Елеонский вёл с нами беседы по «Азбуке социальных наук» В.В.Берви-Флеровского, и хотя он говорил нудно, бесцветно, однако мы убеждались, что полезный труд — только труд крестьянина, «из этого труда истекает вся простая и мудрая правда жизни, весь свет и всё тепло для души»; на службу крестьянству городской человек и должен отдать все свои помыслы, все силы. Всё, что мы читали, должно было подтверждать неоспоримость этой истины, нам и казалось, что все книжки единогласно подтверждают именно эту истину.

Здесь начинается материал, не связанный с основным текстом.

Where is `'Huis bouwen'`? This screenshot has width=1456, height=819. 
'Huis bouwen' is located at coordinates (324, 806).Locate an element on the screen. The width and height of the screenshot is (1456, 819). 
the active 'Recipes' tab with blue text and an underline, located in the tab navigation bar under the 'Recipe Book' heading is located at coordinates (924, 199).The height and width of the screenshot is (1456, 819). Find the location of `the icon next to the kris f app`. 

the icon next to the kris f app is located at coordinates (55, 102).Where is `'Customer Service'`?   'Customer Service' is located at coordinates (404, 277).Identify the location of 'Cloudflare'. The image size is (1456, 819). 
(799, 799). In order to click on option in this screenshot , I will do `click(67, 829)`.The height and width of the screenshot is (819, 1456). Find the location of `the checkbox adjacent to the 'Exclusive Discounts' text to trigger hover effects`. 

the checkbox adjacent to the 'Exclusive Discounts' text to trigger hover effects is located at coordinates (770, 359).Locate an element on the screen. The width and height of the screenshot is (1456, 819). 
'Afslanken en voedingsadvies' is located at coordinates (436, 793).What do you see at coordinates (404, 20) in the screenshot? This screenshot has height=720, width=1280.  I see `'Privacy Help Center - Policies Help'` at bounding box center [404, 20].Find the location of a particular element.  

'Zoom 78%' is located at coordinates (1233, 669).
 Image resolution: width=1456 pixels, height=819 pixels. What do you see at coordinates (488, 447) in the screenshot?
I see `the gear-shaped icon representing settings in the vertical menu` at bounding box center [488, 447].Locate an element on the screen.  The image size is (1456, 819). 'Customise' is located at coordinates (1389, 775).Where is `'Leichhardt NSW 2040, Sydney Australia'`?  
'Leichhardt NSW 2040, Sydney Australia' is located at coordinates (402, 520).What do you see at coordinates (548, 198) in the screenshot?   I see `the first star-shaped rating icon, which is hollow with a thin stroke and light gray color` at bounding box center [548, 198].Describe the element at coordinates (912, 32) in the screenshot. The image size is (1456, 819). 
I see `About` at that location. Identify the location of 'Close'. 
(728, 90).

— Враньё, — лениво, но решительно сказал Кабанов, послушав, как я и Анатолий говорили Плетневу о нашем впечатлении от очерка Златовратского «Крестьяне-присяжные». И затем начал не торопясь рассказывать нам о «мироедах», о «снохачах», о бобылках и вообще о тяжком положении женщины в деревне; особенно плохо говорил он про мужиков, которые служили в солдатах. Медленная и тяжёлая речь его, обильно уснащённая равнодушной матерщиной, исходила из его тонких губ вместе с зеленоватым дымом махорки, он морщился, мигал, кашлял, казалось, что внутри его что-то тлеет и вот-вот вспыхнет, разгорится, обожжёт. Но не разгоралось, не обжигало, он обо всём говорил спокойно, как о неизбежном, неустранимом, и это очень угнетало нас; разумеется — ненадолго. Он говорил нам:
— Вот Николай Успенский, этот, как говорится, чистейшую правду пишет, Решетников — тоже, а другой Успенский — над ним подумать надо! Коли ворота дёгтем мазаны — сметаной не закрасишь, как говорится.
Нам хотелось спорить с ним, но на это у нас не хватало средств: мы знакомились с деревней по книжкам, а Кабанов знал деревню не только Казанской, но и Симбирской и Вятской губерний.
— Вятская — беднее, а грамотных в ней больше, — мимоходом сообщал он. Мы справились: верно это? Нам подтвердили: верно.